** begin RECORDS PROVIDED **

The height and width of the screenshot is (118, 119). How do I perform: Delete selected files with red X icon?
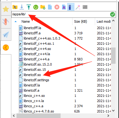[57, 7]
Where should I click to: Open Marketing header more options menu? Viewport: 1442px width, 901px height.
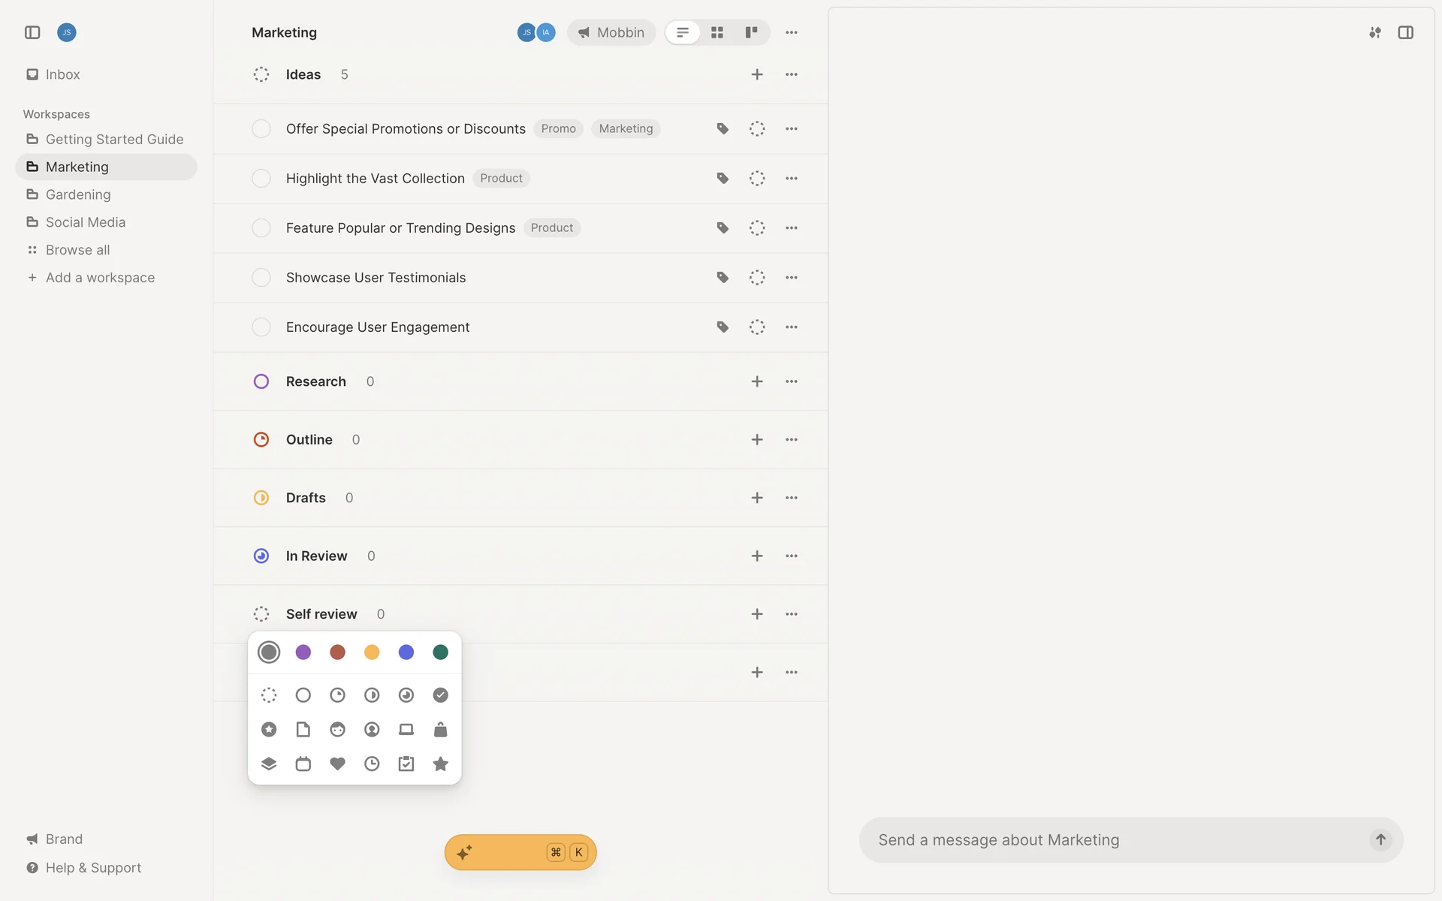pyautogui.click(x=792, y=32)
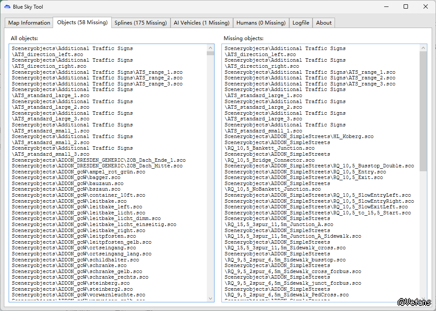The width and height of the screenshot is (436, 311).
Task: Click scroll up arrow in Missing objects list
Action: [x=423, y=48]
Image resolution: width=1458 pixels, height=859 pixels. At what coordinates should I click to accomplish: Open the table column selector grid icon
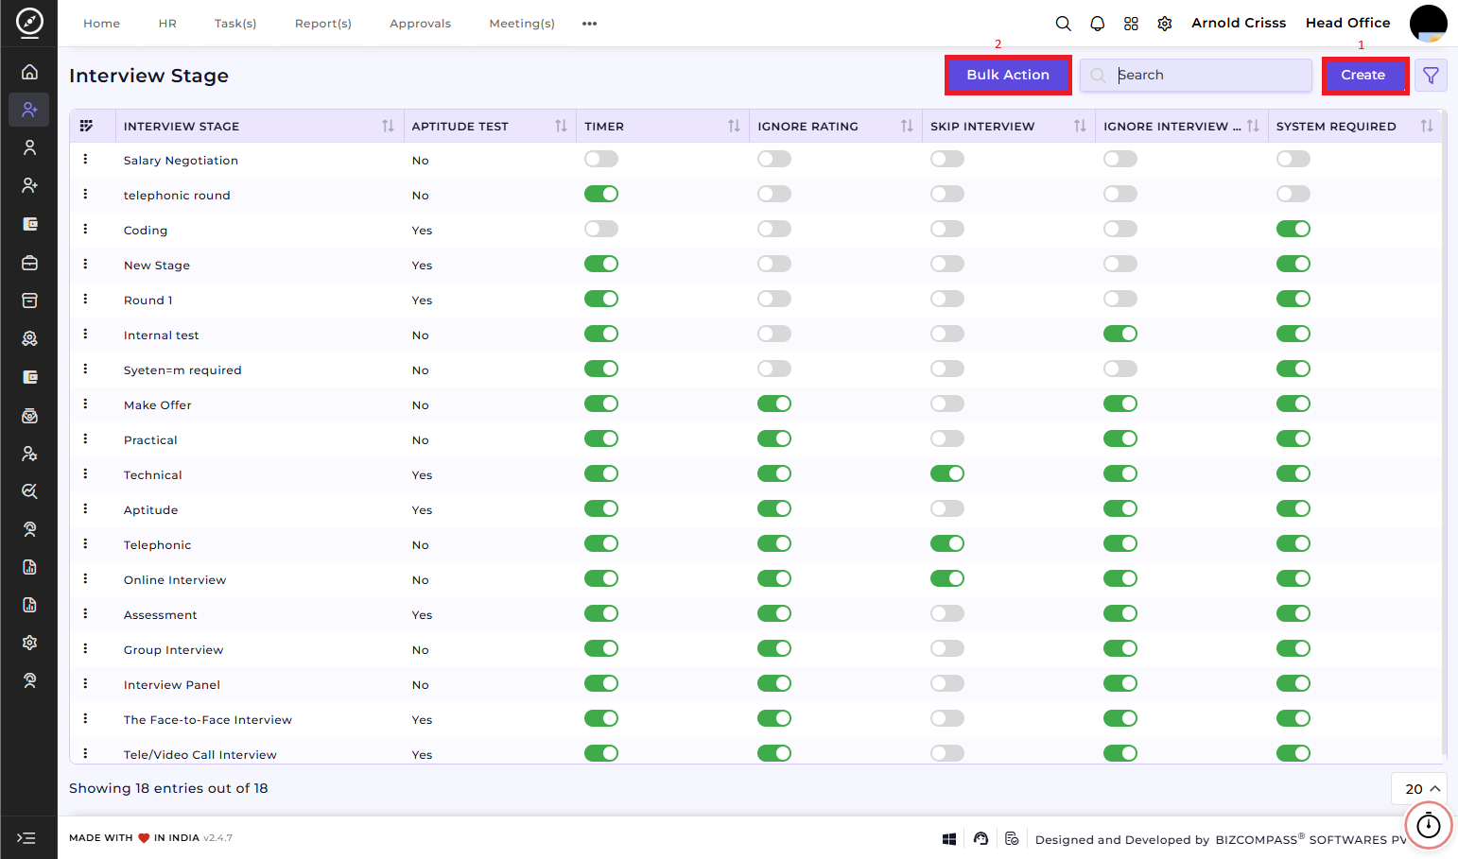click(x=86, y=126)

** end RECORDS PROVIDED **

» **GOAL OF THE EXERCISE**
Rewrite the lines above, changing every "Open" to "Show" and keeping everything else the same. Leave the pictures out.

» **RESPONSE FOR THIS EXERCISE**
The height and width of the screenshot is (118, 119). How do I perform: Delete selected files with red X icon?
[57, 7]
Where should I click to: Show Marketing header more options menu? Viewport: 1442px width, 901px height.
pyautogui.click(x=792, y=32)
The width and height of the screenshot is (436, 311).
Task: Click scroll up arrow in Missing objects list
Action: [x=423, y=48]
Image resolution: width=1458 pixels, height=859 pixels. At what coordinates should I click to accomplish: Show the table column selector grid icon
click(x=86, y=126)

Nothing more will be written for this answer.